[To do]
Starting at the line below holding "Task: Copy the site id wv4dma" and stopping at the line holding "You are a computer-use agent. The image", print every line exactly, both ends included, and leave the rest out.

[Pixel coordinate grounding data]
↓

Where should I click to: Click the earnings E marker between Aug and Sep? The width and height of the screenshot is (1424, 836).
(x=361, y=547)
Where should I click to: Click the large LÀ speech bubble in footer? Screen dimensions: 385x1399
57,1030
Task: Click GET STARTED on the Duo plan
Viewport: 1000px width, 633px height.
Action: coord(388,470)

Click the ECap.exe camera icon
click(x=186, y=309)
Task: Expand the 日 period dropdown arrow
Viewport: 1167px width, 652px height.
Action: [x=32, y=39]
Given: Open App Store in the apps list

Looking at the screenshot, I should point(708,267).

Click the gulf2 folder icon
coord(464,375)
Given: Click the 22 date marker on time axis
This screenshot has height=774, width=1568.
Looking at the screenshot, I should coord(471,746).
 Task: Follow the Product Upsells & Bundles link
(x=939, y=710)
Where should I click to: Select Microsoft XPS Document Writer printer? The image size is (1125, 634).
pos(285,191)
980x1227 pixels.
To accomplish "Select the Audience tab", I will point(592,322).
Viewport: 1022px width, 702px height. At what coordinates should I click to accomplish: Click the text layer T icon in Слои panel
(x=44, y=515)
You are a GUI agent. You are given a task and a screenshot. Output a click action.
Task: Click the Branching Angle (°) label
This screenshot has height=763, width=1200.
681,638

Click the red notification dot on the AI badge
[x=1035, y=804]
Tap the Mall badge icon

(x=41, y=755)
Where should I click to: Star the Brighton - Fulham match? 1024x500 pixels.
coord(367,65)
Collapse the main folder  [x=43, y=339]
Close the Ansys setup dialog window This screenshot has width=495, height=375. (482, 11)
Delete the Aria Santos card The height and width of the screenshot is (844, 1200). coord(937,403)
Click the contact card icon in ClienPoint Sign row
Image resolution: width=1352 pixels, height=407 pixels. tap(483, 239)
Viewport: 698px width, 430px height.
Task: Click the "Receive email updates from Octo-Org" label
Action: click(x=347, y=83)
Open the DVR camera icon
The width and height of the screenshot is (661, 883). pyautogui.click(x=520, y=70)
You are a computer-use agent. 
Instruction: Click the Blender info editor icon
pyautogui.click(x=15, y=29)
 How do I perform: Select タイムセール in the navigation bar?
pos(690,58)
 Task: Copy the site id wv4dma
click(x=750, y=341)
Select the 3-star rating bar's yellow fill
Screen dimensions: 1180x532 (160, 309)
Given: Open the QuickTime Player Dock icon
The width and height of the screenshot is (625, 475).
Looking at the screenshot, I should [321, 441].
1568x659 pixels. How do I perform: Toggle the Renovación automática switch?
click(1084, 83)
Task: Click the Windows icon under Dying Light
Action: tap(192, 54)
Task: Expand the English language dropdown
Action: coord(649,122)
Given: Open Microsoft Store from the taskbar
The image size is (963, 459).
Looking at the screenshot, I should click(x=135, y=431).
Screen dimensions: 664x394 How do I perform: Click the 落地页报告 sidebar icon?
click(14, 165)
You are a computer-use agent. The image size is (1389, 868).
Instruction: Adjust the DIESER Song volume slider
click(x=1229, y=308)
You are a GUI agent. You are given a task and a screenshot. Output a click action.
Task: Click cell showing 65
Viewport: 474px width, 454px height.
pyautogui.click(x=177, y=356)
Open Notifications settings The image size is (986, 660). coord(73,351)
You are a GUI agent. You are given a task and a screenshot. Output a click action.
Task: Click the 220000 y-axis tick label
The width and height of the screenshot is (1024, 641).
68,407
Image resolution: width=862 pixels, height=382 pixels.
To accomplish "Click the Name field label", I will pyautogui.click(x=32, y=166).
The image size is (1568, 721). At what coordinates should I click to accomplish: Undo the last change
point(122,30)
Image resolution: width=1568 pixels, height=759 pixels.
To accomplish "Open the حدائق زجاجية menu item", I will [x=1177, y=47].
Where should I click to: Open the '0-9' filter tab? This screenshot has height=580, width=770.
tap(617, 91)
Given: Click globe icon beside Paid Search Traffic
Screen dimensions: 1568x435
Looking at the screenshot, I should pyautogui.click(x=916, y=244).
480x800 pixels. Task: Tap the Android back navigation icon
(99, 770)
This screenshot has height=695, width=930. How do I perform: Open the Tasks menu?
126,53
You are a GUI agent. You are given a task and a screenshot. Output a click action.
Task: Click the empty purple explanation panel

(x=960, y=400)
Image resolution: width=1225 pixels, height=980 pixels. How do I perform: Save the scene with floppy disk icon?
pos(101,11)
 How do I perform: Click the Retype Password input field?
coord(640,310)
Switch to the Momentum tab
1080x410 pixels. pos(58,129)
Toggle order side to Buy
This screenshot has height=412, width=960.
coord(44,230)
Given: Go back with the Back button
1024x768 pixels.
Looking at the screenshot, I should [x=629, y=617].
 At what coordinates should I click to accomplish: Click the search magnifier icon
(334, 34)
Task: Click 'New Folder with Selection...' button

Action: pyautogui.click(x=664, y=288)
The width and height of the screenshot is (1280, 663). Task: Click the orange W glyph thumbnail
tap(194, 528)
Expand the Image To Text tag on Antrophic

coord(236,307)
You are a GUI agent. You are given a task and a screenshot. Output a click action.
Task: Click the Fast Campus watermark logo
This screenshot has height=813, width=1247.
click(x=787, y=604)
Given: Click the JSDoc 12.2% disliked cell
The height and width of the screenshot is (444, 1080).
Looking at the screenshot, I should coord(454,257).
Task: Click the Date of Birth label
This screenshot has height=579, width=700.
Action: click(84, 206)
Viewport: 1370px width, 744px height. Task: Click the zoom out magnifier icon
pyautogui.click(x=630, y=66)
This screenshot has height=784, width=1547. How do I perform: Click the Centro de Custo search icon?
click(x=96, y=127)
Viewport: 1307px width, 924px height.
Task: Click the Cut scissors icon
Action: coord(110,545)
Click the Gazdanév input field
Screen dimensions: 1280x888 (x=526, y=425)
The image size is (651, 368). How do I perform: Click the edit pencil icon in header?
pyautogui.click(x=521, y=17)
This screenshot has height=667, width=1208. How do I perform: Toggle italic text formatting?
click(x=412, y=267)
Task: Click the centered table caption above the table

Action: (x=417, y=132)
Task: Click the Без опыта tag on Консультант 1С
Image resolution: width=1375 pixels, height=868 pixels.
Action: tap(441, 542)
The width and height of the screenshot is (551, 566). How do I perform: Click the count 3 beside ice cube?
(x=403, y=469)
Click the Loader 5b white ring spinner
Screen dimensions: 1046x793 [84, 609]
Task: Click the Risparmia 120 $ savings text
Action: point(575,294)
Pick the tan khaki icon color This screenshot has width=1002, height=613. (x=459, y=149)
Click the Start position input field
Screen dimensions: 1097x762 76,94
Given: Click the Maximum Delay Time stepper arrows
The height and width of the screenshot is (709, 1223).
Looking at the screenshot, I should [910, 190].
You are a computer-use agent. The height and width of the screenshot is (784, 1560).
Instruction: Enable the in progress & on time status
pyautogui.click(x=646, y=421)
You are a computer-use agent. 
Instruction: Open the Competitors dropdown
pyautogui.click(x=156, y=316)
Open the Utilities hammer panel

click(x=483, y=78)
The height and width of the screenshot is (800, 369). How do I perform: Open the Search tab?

↑

[Solved problem]
 Task: Copy the site id wv4dma
click(x=750, y=341)
Select the 3-star rating bar's yellow fill
Screen dimensions: 1180x532 (160, 309)
Given: Open the QuickTime Player Dock icon
The width and height of the screenshot is (625, 475).
Looking at the screenshot, I should [321, 441].
1568x659 pixels. How do I perform: Toggle the Renovación automática switch?
click(1084, 83)
Task: Click the Windows icon under Dying Light
Action: tap(192, 54)
Task: Expand the English language dropdown
Action: coord(649,122)
Given: Open Microsoft Store from the taskbar
The image size is (963, 459).
Looking at the screenshot, I should click(x=135, y=431).
Screen dimensions: 664x394 How do I perform: Click the 落地页报告 sidebar icon?
click(14, 165)
You are a computer-use agent. The image size is (1389, 868).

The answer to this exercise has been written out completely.